« Qu’est-ce qui se sépare en nous quand nous nous séparons ? On se croit jumeaux, amandes philippines, lovées dans le même corps d’amour, on se croit indestructibles. On partage l’illumination, le sentiment extraordinaire d’être de plain-pied avec un autre que soi. On apprend la grammaire d’une peau, d’un désir, d’un regard, on se plonge dans l’énigme d’un être inconnu, ce gouffre merveilleux, dont on explore pas à pas les chemins apolliniens et les traverses dionysiaques ; on se construit un royaume commun, dont on invente la langue et les gestes partagés. Tout en soi s’ouvre, adopte, héberge, comme si l’être, sous la poussée amoureuse, connaissait une nouvelle naissance, une expansion de chacune de ses cellules, qui soudain le rend apte à entendre ce qu’il n’entendait plus, à voir ce sur quoi il avait baissé les paupières. On ne peut imaginer que, un jour, cet édifice pourra vaciller. »
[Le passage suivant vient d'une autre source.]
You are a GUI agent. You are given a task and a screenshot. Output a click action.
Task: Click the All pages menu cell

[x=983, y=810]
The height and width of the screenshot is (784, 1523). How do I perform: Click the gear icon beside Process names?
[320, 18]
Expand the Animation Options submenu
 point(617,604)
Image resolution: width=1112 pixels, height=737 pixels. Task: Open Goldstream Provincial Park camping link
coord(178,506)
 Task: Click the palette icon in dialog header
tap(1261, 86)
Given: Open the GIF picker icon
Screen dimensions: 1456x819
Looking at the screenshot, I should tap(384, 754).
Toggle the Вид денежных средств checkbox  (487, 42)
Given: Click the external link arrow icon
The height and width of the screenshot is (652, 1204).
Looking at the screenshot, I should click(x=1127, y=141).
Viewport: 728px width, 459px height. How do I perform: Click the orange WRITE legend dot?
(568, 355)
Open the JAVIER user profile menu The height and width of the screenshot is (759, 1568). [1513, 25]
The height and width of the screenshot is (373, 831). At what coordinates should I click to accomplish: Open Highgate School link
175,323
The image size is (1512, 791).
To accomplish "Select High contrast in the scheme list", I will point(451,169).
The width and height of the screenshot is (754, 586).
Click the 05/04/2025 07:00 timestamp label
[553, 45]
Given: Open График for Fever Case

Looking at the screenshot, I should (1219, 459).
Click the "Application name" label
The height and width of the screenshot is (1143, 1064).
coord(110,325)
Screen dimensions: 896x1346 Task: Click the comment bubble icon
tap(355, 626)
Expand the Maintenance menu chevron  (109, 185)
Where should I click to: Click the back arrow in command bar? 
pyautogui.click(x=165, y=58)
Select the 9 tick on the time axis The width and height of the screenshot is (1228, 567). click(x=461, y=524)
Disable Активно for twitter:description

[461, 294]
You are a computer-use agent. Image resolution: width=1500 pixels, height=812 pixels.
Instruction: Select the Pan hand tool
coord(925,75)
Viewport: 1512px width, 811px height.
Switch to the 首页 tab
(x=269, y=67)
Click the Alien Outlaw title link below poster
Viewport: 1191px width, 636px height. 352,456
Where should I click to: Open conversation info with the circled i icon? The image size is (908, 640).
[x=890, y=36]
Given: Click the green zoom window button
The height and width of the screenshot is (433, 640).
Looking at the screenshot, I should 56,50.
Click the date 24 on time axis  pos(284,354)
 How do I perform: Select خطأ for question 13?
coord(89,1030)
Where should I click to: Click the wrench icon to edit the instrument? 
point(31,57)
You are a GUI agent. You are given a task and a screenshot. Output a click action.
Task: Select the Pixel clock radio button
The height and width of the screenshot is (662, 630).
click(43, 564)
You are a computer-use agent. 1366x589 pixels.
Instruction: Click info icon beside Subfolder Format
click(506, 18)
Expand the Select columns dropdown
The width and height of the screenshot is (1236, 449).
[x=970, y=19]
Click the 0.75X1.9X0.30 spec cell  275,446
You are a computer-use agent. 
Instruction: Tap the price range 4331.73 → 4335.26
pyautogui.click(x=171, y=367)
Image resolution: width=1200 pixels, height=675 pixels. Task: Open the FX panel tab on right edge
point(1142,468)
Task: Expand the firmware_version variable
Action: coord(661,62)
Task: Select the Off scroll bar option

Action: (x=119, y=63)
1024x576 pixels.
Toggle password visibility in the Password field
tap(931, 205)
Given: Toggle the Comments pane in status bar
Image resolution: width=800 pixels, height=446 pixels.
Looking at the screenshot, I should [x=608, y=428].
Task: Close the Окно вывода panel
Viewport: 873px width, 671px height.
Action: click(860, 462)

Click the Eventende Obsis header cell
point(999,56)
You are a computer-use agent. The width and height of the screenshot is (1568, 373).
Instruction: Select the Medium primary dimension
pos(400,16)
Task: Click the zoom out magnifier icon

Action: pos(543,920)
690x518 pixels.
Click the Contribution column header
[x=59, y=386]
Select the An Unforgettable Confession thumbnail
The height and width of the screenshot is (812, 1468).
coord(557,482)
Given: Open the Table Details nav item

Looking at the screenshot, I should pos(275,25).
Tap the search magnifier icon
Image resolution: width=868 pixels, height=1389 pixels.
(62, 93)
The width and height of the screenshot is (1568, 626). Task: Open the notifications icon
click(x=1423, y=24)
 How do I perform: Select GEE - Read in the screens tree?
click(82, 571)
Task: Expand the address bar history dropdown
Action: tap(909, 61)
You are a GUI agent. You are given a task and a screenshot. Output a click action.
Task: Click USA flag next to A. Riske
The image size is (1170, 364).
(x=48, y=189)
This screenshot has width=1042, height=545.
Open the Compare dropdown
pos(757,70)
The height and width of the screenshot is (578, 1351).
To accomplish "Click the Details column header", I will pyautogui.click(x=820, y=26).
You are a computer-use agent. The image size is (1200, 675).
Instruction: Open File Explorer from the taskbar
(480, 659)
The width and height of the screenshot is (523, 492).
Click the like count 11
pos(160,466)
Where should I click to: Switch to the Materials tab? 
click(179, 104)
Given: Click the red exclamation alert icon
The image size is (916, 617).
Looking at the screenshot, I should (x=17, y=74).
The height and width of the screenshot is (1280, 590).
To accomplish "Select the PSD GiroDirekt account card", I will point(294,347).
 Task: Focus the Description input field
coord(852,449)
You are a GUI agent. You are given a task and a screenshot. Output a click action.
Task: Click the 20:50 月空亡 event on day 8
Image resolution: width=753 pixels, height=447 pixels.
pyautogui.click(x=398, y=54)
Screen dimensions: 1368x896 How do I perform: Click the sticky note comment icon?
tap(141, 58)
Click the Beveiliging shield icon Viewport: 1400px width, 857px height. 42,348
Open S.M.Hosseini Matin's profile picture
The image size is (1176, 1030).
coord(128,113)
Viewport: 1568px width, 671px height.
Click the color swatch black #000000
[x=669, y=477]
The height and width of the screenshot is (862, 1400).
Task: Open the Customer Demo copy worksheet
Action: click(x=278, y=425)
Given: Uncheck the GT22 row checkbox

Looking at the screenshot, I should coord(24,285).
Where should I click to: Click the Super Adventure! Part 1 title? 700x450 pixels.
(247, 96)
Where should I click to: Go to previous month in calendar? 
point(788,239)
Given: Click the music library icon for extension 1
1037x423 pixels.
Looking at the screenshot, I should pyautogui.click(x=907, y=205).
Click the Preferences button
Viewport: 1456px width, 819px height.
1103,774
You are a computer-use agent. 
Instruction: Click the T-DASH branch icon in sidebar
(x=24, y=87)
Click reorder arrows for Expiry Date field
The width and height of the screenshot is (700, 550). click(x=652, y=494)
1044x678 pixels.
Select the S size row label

Hélène Gestern est une grande. Elle fait partie depuis longtemps de ma bibliothèque, de ma liste d'autrices que je suis à chaque roman, que j'aime lire. Son écriture, les mots, sa façon de déployer les phrases, d'ausculter les vibrations, les corps, les émotions, de retranscrire avec une limpidité, les émotions. Hélène Gestern est une grande oui. Sans faire de bruit, elle trace son écriture , les émois, les abîmes, dans les pages d'un monde qui bouscule, va trop vite, ne prend plus le temps de s’arrêter et d'observer.
Qu’est-ce qu’une séparation ? Combien de questions face à ce chaos qui nous entraîne vers des dédales. Ne plus aimer, ne plus être aimé. Comment répondre à ces angoisses, ce mystère de l’amour, de ce qu’est l’amour et ne pas savoir résoudre son équation. La passion, le désir, un ouragan ne laissant rien derrière lui, nous plongeant vers les profondeurs de l’âme, nous dépouillant de tout artifice ou moralité, nous donnant l'envie, la joie, la beauté, l’indicible puissance d’être en vie, d'exister.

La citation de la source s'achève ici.